- Your objective: Write every one of the rows below as a JSON list of strings, one string for each line, leaving out blank lines.

- Data excerpts:
******

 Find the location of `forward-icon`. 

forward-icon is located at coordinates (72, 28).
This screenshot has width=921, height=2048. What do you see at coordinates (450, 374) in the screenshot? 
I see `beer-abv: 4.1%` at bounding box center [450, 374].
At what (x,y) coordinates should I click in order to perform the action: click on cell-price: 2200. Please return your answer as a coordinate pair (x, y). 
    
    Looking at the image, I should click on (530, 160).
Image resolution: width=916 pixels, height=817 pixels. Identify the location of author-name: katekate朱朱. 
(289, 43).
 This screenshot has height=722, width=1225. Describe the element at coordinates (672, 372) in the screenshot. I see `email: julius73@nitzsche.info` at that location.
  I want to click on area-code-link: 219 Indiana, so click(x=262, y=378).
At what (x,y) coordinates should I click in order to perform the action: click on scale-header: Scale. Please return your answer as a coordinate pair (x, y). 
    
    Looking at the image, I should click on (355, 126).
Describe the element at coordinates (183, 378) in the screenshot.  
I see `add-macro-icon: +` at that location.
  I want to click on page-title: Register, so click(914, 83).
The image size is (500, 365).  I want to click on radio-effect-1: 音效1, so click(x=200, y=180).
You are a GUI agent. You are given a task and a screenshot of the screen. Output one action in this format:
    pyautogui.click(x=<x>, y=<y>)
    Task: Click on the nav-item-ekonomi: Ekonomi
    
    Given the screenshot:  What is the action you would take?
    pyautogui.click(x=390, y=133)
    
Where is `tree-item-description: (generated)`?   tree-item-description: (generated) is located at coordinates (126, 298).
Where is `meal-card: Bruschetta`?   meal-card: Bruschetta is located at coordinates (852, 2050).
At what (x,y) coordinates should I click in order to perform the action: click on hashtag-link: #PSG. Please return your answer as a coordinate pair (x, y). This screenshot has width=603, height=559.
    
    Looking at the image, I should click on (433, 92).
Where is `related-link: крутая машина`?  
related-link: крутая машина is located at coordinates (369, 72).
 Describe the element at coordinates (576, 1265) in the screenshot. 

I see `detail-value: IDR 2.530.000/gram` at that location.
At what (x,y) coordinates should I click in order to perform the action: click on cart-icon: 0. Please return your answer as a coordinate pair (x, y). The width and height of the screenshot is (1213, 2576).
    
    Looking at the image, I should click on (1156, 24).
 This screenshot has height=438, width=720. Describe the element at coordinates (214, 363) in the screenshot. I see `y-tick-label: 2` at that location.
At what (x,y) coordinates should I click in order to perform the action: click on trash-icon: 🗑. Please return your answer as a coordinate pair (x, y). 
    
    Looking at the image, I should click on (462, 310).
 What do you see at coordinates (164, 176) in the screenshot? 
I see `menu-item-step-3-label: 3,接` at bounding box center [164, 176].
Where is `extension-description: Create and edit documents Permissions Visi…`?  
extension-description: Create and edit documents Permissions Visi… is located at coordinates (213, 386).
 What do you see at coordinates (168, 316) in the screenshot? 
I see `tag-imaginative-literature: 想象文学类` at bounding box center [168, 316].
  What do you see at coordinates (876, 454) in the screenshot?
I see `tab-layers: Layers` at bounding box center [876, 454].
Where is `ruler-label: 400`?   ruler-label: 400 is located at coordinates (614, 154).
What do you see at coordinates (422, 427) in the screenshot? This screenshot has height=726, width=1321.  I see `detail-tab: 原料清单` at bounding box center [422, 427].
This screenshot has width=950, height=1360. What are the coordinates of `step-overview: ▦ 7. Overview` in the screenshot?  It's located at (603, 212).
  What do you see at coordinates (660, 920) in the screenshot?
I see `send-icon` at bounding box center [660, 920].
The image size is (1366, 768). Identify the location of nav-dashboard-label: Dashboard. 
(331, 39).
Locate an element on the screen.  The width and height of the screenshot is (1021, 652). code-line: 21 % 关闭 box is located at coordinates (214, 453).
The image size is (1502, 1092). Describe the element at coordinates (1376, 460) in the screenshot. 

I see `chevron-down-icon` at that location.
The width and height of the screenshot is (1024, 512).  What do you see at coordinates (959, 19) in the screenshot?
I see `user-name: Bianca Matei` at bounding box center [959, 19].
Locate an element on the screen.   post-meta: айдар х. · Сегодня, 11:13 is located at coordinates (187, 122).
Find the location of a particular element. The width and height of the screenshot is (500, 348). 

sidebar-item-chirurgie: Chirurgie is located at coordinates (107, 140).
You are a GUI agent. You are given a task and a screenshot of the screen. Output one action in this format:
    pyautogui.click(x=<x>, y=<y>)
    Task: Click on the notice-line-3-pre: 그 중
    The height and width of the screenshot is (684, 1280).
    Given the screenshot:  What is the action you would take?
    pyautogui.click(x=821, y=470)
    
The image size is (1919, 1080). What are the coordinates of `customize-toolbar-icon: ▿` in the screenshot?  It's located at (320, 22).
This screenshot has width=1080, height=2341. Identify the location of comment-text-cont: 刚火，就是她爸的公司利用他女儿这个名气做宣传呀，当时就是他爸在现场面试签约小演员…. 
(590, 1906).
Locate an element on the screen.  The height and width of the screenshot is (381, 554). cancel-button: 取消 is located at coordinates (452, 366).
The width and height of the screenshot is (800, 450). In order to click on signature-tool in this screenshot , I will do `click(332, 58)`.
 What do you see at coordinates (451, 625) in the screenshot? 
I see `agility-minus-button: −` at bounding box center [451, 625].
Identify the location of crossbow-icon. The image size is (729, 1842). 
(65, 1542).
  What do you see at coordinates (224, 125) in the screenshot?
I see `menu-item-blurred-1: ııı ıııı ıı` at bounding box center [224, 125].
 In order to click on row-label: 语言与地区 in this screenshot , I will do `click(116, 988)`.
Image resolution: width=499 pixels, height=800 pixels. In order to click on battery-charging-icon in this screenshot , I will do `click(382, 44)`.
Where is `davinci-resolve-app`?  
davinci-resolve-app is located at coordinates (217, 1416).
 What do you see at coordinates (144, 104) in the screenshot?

******

- Answer for this exercise:
[
  " Find the location of `forward-icon`. ",
  "forward-icon is located at coordinates (72, 28).",
  "This screenshot has width=921, height=2048. What do you see at coordinates (450, 374) in the screenshot? ",
  "I see `beer-abv: 4.1%` at bounding box center [450, 374].",
  "At what (x,y) coordinates should I click in order to perform the action: click on cell-price: 2200. Please return your answer as a coordinate pair (x, y). ",
  "    Looking at the image, I should click on (530, 160).",
  "Image resolution: width=916 pixels, height=817 pixels. Identify the location of author-name: katekate朱朱. ",
  "(289, 43).",
  " This screenshot has height=722, width=1225. Describe the element at coordinates (672, 372) in the screenshot. I see `email: julius73@nitzsche.info` at that location.",
  "  I want to click on area-code-link: 219 Indiana, so click(x=262, y=378).",
  "At what (x,y) coordinates should I click in order to perform the action: click on scale-header: Scale. Please return your answer as a coordinate pair (x, y). ",
  "    Looking at the image, I should click on (355, 126).",
  "Describe the element at coordinates (183, 378) in the screenshot.  ",
  "I see `add-macro-icon: +` at that location.",
  "  I want to click on page-title: Register, so click(914, 83).",
  "The image size is (500, 365).  I want to click on radio-effect-1: 音效1, so click(x=200, y=180).",
  "You are a GUI agent. You are given a task and a screenshot of the screen. Output one action in this format:",
  "    pyautogui.click(x=<x>, y=<y>)",
  "    Task: Click on the nav-item-ekonomi: Ekonomi",
  "    Given the screenshot:  What is the action you would take?",
  "    pyautogui.click(x=390, y=133)",
  "Where is `tree-item-description: (generated)`?   tree-item-description: (generated) is located at coordinates (126, 298).",
  "Where is `meal-card: Bruschetta`?   meal-card: Bruschetta is located at coordinates (852, 2050).",
  "At what (x,y) coordinates should I click in order to perform the action: click on hashtag-link: #PSG. Please return your answer as a coordinate pair (x, y). This screenshot has width=603, height=559.",
  "    Looking at the image, I should click on (433, 92).",
  "Where is `related-link: крутая машина`?  ",
  "related-link: крутая машина is located at coordinates (369, 72).",
  " Describe the element at coordinates (576, 1265) in the screenshot. ",
  "I see `detail-value: IDR 2.530.000/gram` at that location.",
  "At what (x,y) coordinates should I click in order to perform the action: click on cart-icon: 0. Please return your answer as a coordinate pair (x, y). The width and height of the screenshot is (1213, 2576).",
  "    Looking at the image, I should click on (1156, 24).",
  " This screenshot has height=438, width=720. Describe the element at coordinates (214, 363) in the screenshot. I see `y-tick-label: 2` at that location.",
  "At what (x,y) coordinates should I click in order to perform the action: click on trash-icon: 🗑. Please return your answer as a coordinate pair (x, y). ",
  "    Looking at the image, I should click on (462, 310).",
  " What do you see at coordinates (164, 176) in the screenshot? ",
  "I see `menu-item-step-3-label: 3,接` at bounding box center [164, 176].",
  "Where is `extension-description: Create and edit documents Permissions Visi…`?  ",
  "extension-description: Create and edit documents Permissions Visi… is located at coordinates (213, 386).",
  " What do you see at coordinates (168, 316) in the screenshot? ",
  "I see `tag-imaginative-literature: 想象文学类` at bounding box center [168, 316].",
  "  What do you see at coordinates (876, 454) in the screenshot?",
  "I see `tab-layers: Layers` at bounding box center [876, 454].",
  "Where is `ruler-label: 400`?   ruler-label: 400 is located at coordinates (614, 154).",
  "What do you see at coordinates (422, 427) in the screenshot? This screenshot has height=726, width=1321.  I see `detail-tab: 原料清单` at bounding box center [422, 427].",
  "This screenshot has width=950, height=1360. What are the coordinates of `step-overview: ▦ 7. Overview` in the screenshot?  It's located at (603, 212).",
  "  What do you see at coordinates (660, 920) in the screenshot?",
  "I see `send-icon` at bounding box center [660, 920].",
  "The image size is (1366, 768). Identify the location of nav-dashboard-label: Dashboard. ",
  "(331, 39).",
  "Locate an element on the screen.  The width and height of the screenshot is (1021, 652). code-line: 21 % 关闭 box is located at coordinates (214, 453).",
  "The image size is (1502, 1092). Describe the element at coordinates (1376, 460) in the screenshot. ",
  "I see `chevron-down-icon` at that location.",
  "The width and height of the screenshot is (1024, 512).  What do you see at coordinates (959, 19) in the screenshot?",
  "I see `user-name: Bianca Matei` at bounding box center [959, 19].",
  "Locate an element on the screen.   post-meta: айдар х. · Сегодня, 11:13 is located at coordinates (187, 122).",
  "Find the location of a particular element. The width and height of the screenshot is (500, 348). ",
  "sidebar-item-chirurgie: Chirurgie is located at coordinates (107, 140).",
  "You are a GUI agent. You are given a task and a screenshot of the screen. Output one action in this format:",
  "    pyautogui.click(x=<x>, y=<y>)",
  "    Task: Click on the notice-line-3-pre: 그 중",
  "    The height and width of the screenshot is (684, 1280).",
  "    Given the screenshot:  What is the action you would take?",
  "    pyautogui.click(x=821, y=470)",
  "The image size is (1919, 1080). What are the coordinates of `customize-toolbar-icon: ▿` in the screenshot?  It's located at (320, 22).",
  "This screenshot has width=1080, height=2341. Identify the location of comment-text-cont: 刚火，就是她爸的公司利用他女儿这个名气做宣传呀，当时就是他爸在现场面试签约小演员…. ",
  "(590, 1906).",
  "Locate an element on the screen.  The height and width of the screenshot is (381, 554). cancel-button: 取消 is located at coordinates (452, 366).",
  "The width and height of the screenshot is (800, 450). In order to click on signature-tool in this screenshot , I will do `click(332, 58)`.",
  " What do you see at coordinates (451, 625) in the screenshot? ",
  "I see `agility-minus-button: −` at bounding box center [451, 625].",
  "Identify the location of crossbow-icon. The image size is (729, 1842). ",
  "(65, 1542).",
  "  What do you see at coordinates (224, 125) in the screenshot?",
  "I see `menu-item-blurred-1: ııı ıııı ıı` at bounding box center [224, 125].",
  " In order to click on row-label: 语言与地区 in this screenshot , I will do `click(116, 988)`.",
  "Image resolution: width=499 pixels, height=800 pixels. In order to click on battery-charging-icon in this screenshot , I will do `click(382, 44)`.",
  "Where is `davinci-resolve-app`?  ",
  "davinci-resolve-app is located at coordinates (217, 1416).",
  " What do you see at coordinates (144, 104) in the screenshot?"
]